Las babosas de mar son moluscos que científicamente se conocen como nudibranquios,
Así que
“Las babosas”, no son tan
“babosas”… Taxonómicamente se conocen por ser del orden de los moluscos, gasterópodos sin concha y de
la infraclase de los opistobranquios,
a los que se les conoce como “las babosas de mar” y el significado de su
taxonomía es el de “andar con las
branquias al desnudo”
Se caracterizan por tener el cuerpo no segmentado,
con simetría bilateral, sin concha ni opérculo y su coloración alerta de su gran
toxicidad (aposematismo). Poseen una cavidad o celoma en
su interior donde se sitúan los órganos, una cabeza diferenciada
con órganos sensoriales y un pie musculoso
en la parte ventral que sirve de medio de locomoción. Lo que más llama la
atención son sus espectaculares coloraciones. Algunas especies tienen el cuerpo
transparente y la capacidad para emitir luz. Las especies más grandes pueden
alcanzar los 40 cm. Respiran por branquias que
tienen distintas formas y se localizan en distintas zonas del cuerpo. Poseen
dos órganos sensoriales a modo de cuernos, muy coloreados, situados en la
cabeza, denominados rinóforos.
De costumbres bentónicas,
la mayoría pasan su vida adulta en el fondo del mar; algunas especies son pelágicas,
(del griego pelagos,
que significa océano) como
todo lo que vive,
ocurre o se encuentra en las aguas abiertas y libres de los océanos o grandes
lagos, lejos de la costa y del fondo marino. Pueden vivir prácticamente en todas las profundidades en agua salada,
pero consiguen su mayor tamaño en aguas profundas; hay más diversidad en aguas
cálidas y poco profundas.
La dieta de estas singulares babosas es carnívora ya
que se alimentan de otros invertebrados y
hasta de los huevos de otros nudibranquios; para ello usan una lengua abrasiva
llamada rádula.
Son animales venenosos y
con un eficiente sistema de defensa. Son hermafroditas y
se reproducen en los meses de primavera y verano. Los huevos se agrupan por
miles en cintas o ramos, no siempre de los mismos colores. No tienen
depredadores, pero su supervivencia está muy condicionada por la temperatura
del agua y las condiciones climatológicas. Algunos son de costumbres diurnas y
durante la noche se esconden enterrándose en la arena. No tienen interés gastronómico.

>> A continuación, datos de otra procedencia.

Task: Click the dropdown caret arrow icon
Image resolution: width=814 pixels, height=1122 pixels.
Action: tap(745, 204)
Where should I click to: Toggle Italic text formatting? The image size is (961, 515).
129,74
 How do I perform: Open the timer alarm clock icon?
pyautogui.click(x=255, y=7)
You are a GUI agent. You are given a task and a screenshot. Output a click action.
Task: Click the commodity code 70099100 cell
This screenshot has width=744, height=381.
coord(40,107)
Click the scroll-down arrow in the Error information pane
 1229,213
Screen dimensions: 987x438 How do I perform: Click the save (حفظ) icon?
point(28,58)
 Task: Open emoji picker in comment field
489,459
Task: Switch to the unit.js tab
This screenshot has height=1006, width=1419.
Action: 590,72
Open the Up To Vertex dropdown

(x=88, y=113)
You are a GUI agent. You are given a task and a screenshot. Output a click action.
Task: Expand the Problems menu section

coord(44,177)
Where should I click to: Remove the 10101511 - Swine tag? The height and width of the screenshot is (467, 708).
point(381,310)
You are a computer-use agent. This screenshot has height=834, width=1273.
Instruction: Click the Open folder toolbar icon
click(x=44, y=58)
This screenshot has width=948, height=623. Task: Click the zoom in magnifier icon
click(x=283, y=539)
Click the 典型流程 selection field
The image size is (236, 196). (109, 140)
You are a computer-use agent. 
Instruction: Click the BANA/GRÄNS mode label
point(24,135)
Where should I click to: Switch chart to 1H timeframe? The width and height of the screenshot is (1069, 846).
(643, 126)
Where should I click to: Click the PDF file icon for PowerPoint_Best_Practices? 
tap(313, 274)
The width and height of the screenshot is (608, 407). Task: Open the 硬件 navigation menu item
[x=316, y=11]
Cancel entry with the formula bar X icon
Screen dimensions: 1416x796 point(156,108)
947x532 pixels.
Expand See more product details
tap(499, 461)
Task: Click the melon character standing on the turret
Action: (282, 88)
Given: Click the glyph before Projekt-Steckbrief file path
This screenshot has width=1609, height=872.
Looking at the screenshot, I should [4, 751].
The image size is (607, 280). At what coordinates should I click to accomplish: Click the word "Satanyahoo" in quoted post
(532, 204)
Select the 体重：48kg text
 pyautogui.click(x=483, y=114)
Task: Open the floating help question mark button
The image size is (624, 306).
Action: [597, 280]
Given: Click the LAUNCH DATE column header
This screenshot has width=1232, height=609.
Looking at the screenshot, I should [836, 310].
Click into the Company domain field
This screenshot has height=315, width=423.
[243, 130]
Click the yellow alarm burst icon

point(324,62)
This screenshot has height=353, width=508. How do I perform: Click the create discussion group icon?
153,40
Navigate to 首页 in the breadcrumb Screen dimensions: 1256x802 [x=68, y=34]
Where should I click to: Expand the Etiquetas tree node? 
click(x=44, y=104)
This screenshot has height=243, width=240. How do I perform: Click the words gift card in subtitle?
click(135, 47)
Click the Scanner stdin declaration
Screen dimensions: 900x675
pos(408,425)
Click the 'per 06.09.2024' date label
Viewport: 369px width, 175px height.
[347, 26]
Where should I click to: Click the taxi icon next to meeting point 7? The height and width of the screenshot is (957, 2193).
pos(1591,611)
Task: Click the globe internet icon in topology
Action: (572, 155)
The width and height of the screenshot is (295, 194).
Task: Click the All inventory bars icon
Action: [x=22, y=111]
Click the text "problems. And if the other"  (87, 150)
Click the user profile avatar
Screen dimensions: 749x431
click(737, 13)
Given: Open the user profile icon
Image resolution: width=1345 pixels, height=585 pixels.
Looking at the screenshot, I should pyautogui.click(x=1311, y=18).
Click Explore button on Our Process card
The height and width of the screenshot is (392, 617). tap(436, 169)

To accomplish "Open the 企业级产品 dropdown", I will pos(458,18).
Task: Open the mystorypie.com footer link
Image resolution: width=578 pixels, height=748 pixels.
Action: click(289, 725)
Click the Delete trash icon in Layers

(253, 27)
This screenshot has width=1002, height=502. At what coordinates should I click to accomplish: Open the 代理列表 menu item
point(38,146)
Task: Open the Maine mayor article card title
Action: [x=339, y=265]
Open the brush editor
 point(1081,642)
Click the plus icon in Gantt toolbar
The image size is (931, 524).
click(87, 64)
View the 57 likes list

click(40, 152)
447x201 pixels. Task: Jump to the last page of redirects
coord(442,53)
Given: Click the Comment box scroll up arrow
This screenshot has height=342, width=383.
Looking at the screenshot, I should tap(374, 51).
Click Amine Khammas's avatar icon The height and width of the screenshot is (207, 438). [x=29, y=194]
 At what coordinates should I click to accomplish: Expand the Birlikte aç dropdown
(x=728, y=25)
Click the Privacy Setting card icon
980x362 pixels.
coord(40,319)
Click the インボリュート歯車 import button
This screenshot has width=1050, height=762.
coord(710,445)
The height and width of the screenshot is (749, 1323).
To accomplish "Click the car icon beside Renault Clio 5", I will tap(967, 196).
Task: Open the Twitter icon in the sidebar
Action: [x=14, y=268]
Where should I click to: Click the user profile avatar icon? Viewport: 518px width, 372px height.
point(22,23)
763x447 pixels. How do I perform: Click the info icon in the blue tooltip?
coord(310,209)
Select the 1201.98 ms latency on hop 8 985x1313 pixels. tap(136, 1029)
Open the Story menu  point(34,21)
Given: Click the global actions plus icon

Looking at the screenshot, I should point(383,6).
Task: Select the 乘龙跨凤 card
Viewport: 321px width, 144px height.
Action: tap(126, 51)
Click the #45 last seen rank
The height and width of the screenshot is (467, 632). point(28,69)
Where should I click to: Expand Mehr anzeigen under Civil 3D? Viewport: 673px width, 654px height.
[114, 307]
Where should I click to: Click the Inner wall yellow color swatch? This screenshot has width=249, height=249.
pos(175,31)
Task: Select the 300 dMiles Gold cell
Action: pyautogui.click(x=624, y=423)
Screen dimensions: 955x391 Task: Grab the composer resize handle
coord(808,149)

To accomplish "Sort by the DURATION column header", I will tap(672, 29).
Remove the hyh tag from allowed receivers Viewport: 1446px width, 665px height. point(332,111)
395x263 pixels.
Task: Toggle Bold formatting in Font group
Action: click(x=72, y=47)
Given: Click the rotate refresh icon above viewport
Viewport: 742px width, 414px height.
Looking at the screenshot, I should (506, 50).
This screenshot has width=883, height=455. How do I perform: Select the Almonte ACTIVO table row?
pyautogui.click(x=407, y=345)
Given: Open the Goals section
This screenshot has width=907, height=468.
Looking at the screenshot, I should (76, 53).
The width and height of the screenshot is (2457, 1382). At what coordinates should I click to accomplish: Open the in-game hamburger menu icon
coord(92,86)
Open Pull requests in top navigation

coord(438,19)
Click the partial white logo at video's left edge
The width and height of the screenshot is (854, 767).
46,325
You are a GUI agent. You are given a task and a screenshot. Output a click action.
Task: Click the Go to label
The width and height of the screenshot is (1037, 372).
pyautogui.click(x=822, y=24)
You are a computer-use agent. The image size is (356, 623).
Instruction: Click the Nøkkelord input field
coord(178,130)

Su llamativo color sirve para alertar a sus
depredadores de su toxicidad. Algunos son luminosos o miméticos, pero siempre, perdida
la cáscara, la belleza es su principal defensa. Así, la defensa de los nudibranquios se
basa en el arte de la advertencia a través de sus colores. Las sustancias
químicas se sitúan principalmente en las branquias y son generados gracias a su
alimentación y las pueden captar de las esponjas que consumen. Los nudibranquios son
ciegos y sus ojos solo son capaces de percibir la oscuridad de la claridad. Por
el contrario, el olfato y el gusto lo detectan a través de sus apéndices
sensoriales de su cabeza. Su tamaño es muy pequeño ya que lo más habitual es
que midan escasos milímetros o centímetros.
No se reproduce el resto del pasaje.